There was no significant difference in morbidity, with 1.32 disease episodes during the first 6 months in formula fed infants compared to 1.23 episodes in breastfed infants (p=0.26). Nor was the difference in mortality significant: 18 (6%) formula fed infants died, compared to 6 (3%) breastfed infants (p=0.15).
The investigators concluded that low transmission rates are achievable using ART pre and post partum. Breastfeeding among ART-treated mothers is associated with low transmission rate while maintaining the benefits of breastfeeding. They noted that there was no difference in morbidity, mortality and development in children formula fed or breastfed.
Comment
This has been one of the big questions, and these results suggest that potentially the benefits breastfeeding could be preserved without transmission risk by treating mothers. In these studies, <1% and 1.6% transmissions are attributed to breastfeeding. In the first study though, the women were largely healthy – 93.9% stage 1. In the second study if formula feeding is so stigmatised, how come 57% opted to do so?
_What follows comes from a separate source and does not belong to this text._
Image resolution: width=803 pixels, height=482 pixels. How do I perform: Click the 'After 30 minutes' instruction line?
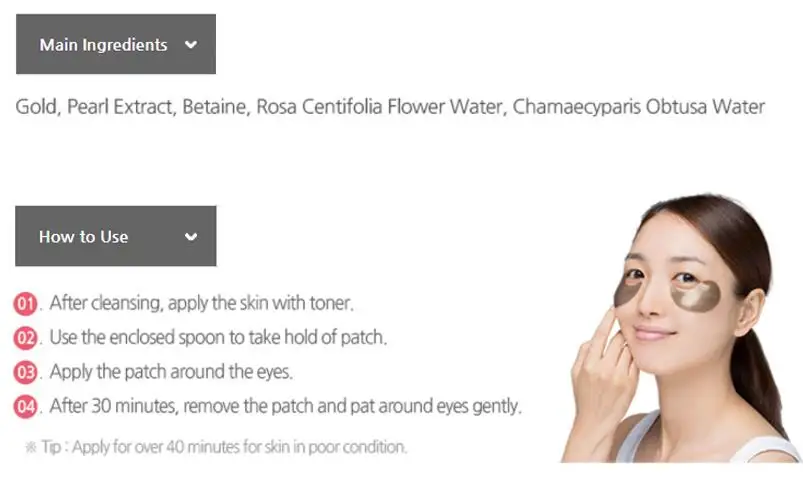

Despite the apocalyptic scenarios predicted for formula fed babies, there were no significant differences in morbidity and mortality but with 18 vs 6 (p=0.15) investigators suggested a trend.
References:
- Kilewo C, Karlsson K, Ngarina M et al. Prevention of mother to child transmission of HIV-1 through breastfeeding by treating mothers prophylactically with triple antiretroviral therapy in Dar es Salaam, Tanzania the MITRA Plus study. 4th IAS conference, Sydney, 2007. Oral abstract TUAX101.
- Arendt V, Ndimubanzi P, Vyankandondera J et al. AMATA study: effectiveness of antiretroviral therapy in breastfeeding mothers to prevent post-natal vertical transmission in Rwanda. 4th IAS conference, Sydney, 2007. Oral abstract TUAX102.